GOAL = Could you write out the listing below again with "Comments" substituted for every "Commentaires", leaving everything else unchanged and leaving out the pictures?

■ ■ ■ ■ ■

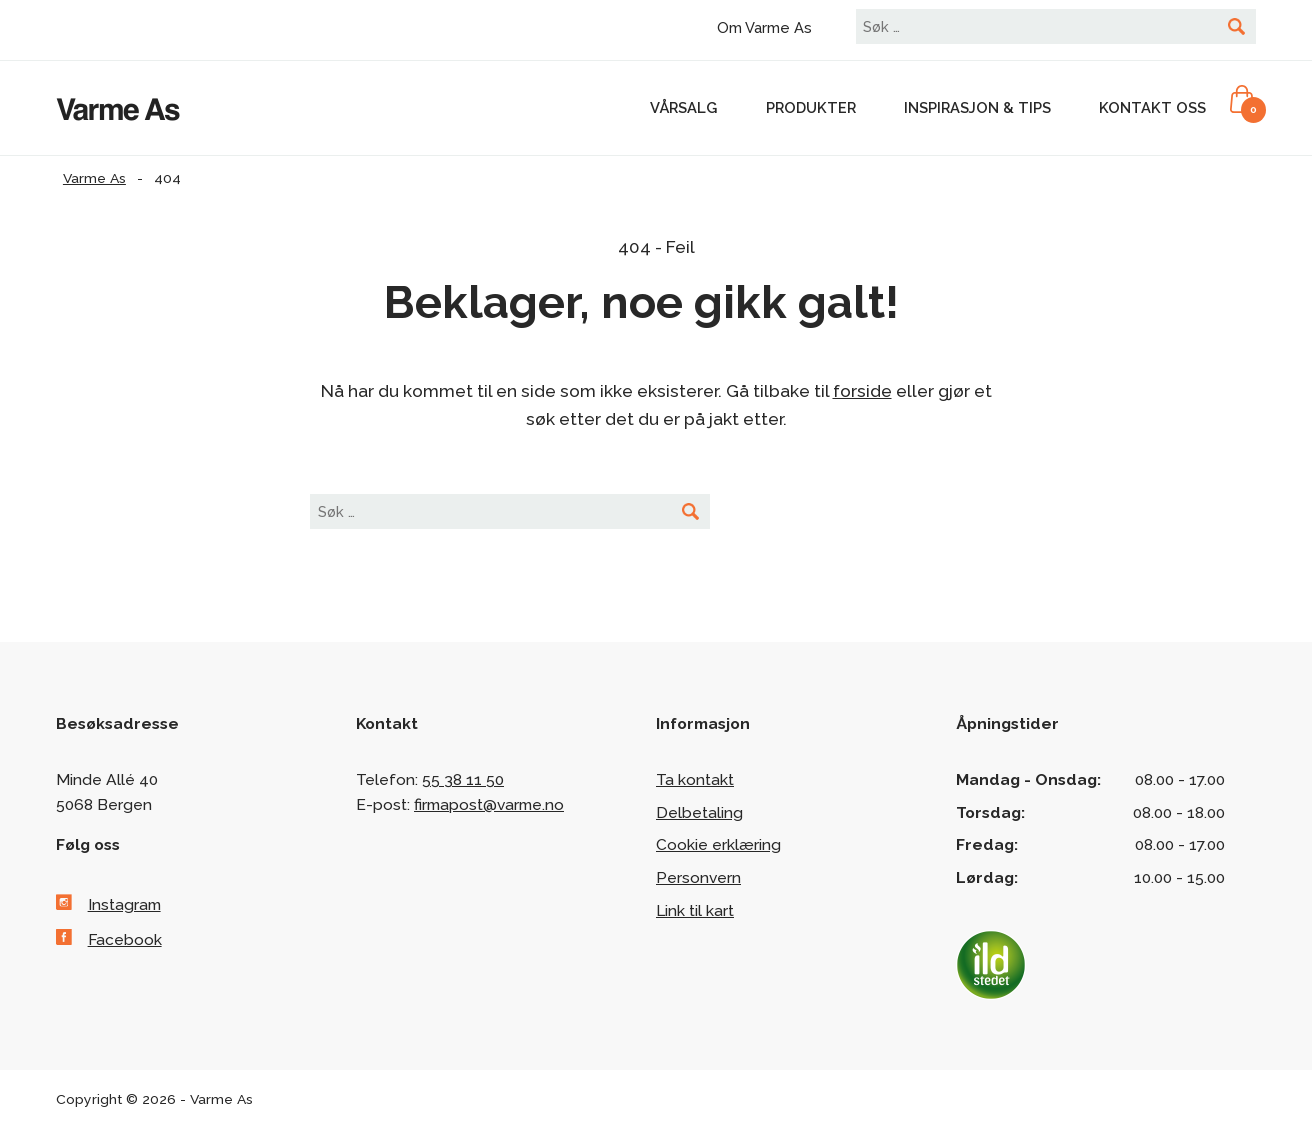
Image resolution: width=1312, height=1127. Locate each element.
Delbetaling (699, 812)
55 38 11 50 (463, 779)
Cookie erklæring (718, 844)
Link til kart (695, 910)
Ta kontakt (695, 779)
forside (862, 391)
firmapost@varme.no (489, 804)
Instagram (124, 904)
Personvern (698, 877)
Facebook (125, 939)
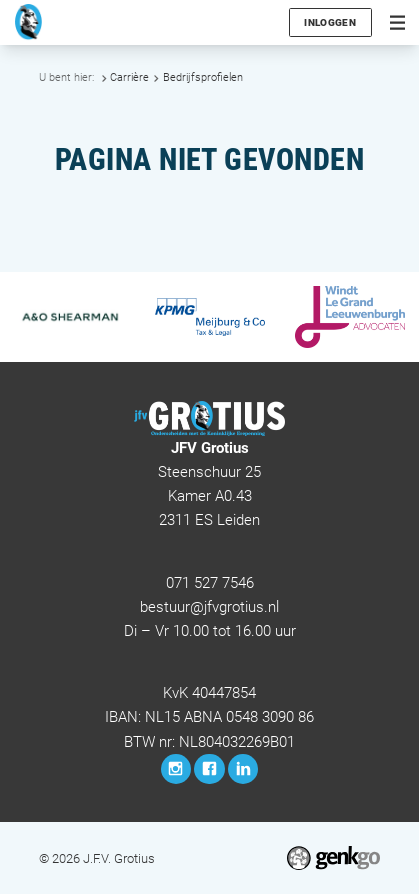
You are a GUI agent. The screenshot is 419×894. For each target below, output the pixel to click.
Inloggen (329, 22)
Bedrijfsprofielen (203, 77)
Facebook (209, 769)
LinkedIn (243, 769)
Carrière (129, 77)
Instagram (176, 769)
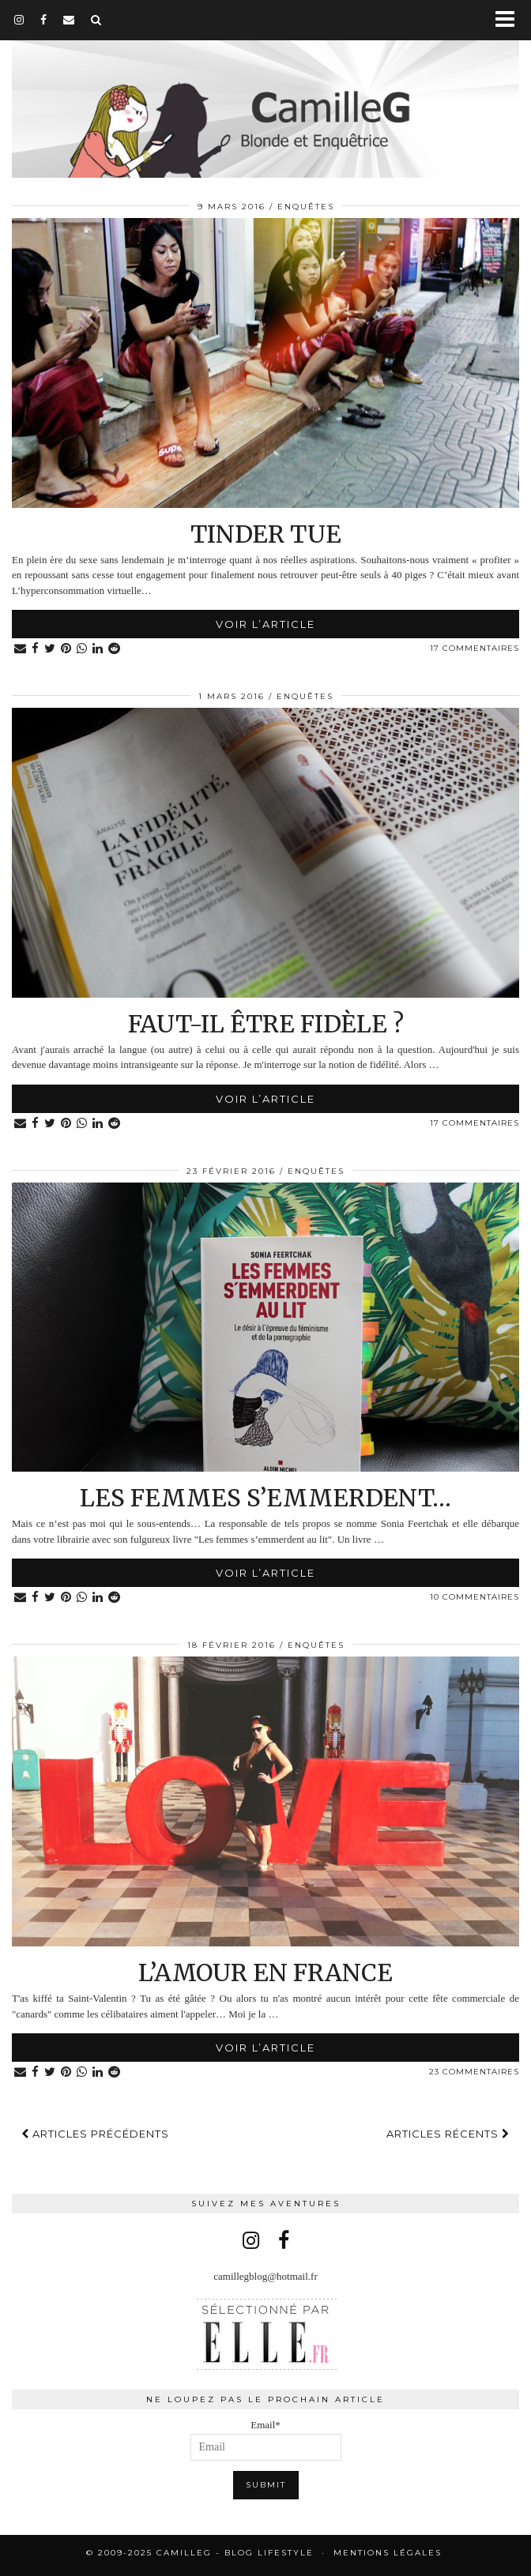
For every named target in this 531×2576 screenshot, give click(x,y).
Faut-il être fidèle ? (266, 1024)
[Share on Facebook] (35, 649)
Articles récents (448, 2133)
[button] (510, 20)
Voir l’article (265, 624)
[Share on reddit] (114, 649)
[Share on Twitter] (50, 649)
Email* (265, 2440)
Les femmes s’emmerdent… (265, 1498)
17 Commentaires (474, 648)
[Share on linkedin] (98, 649)
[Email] (69, 20)
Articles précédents (95, 2133)
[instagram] (19, 20)
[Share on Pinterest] (66, 649)
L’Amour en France (265, 1972)
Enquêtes (305, 206)
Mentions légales (387, 2553)
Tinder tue (265, 534)
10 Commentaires (474, 1597)
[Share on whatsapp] (82, 649)
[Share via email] (20, 649)
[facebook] (43, 20)
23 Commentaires (474, 2071)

■ ■ ■ ■ ■

FINISHED ANSWER =
Image resolution: width=1312, height=1127. Locate each element.
Delbetaling (699, 812)
55 38 11 50 (463, 779)
Cookie erklæring (718, 844)
Link til kart (695, 910)
Ta kontakt (695, 779)
forside (862, 391)
firmapost@varme.no (489, 804)
Instagram (124, 904)
Personvern (698, 877)
Facebook (125, 939)
You are a GUI agent. The screenshot is 419×894. For each target below, output the pixel to click.
Inloggen (329, 22)
Bedrijfsprofielen (203, 77)
Facebook (209, 769)
LinkedIn (243, 769)
Carrière (129, 77)
Instagram (176, 769)
For every named target in this 531×2576 screenshot, give click(x,y).
Faut-il être fidèle ? (266, 1024)
[Share on Facebook] (35, 649)
Articles récents (448, 2133)
[button] (510, 20)
Voir l’article (265, 624)
[Share on reddit] (114, 649)
[Share on Twitter] (50, 649)
Email* (265, 2440)
Les femmes s’emmerdent… (265, 1498)
17 Comments (474, 648)
[Share on linkedin] (98, 649)
[Email] (69, 20)
Articles précédents (95, 2133)
[instagram] (19, 20)
[Share on Pinterest] (66, 649)
L’Amour en France (265, 1972)
Enquêtes (305, 206)
Mentions légales (387, 2553)
Tinder tue (265, 534)
10 Comments (474, 1597)
[Share on whatsapp] (82, 649)
[Share via email] (20, 649)
[facebook] (43, 20)
23 Comments (474, 2071)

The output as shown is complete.